Die unerwünschten Arzneimittelreaktionen kann man in zwei Gruppen unterteilen: die allergischen und die nicht allergischen. Die vielfältigen Erscheinungsformen reichen von harmlosen flüchtigen Rötungen der Haut bis zu schwersten Krankheitsbildern, die sogar lebensbedrohlich werden können. Besonders unangenehm und gefährlich sind sie, wenn sie andere Krankheiten nachahmen wie z.B. einen scharlachähnlichen Ausschlag.

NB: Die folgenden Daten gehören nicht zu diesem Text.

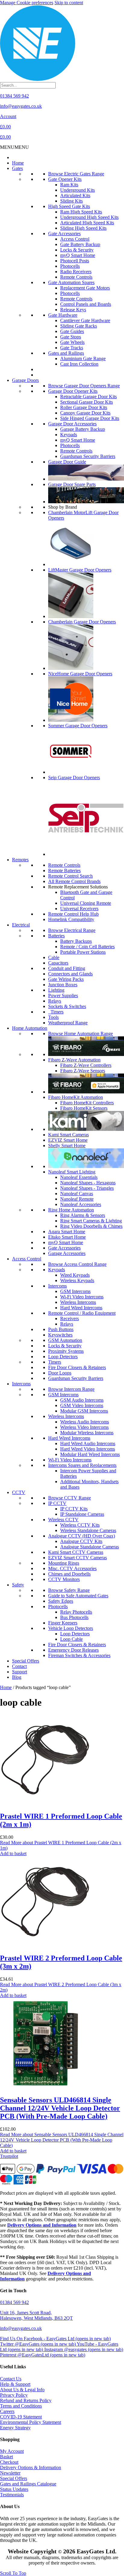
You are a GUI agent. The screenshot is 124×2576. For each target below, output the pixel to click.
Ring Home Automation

Von den unerwünschten Arzneimittelreaktionen sind besonders Haut, Schweiß- und Talgdrüsen, Haare und Nägel betroffen. Zu den bekanntesten Arzneimittelreaktionen gehören die Nesselsucht (Urticaria), das Lyell-Syndrom, bei dem die Haut sich wie Brandblasen ablöst, und das sog. fixe Arzneimittelexanthem, das durch eine scharf begrenzte Rötung der Haut gekennzeichnet ist.
Eine große Gruppe von Arzneimittelreaktionen wird als Nebenwirkungen bezeichnet. Ein relativ häufig anzutreffendes Beispiel ist die sehr dünn und pergamentartig werdende Haut, wie sie bei einer Cortisonbehandlung entsteht. Werden Medikamente hoch dosiert, können sie ebenfalls Hautreaktionen auslösen. Auch Antibiotika können auf der Haut zu verschiedenen unerwünschten Reaktionen führen, da natürlich vorkommende, schützende Bakterien der Haut durch das Antibiotikum abgetötet, schädliche Pilze dagegen nicht geschädigt werden und sich ungehemmt ausbreiten können. Die Folge sind Hautpilzerkrankungen unterschiedlichster Art.
Die Ursache für allergische Arzneimittelreaktionen liegt in einer Überempfindlichkeit gegen bestimmte Wirkstoffe.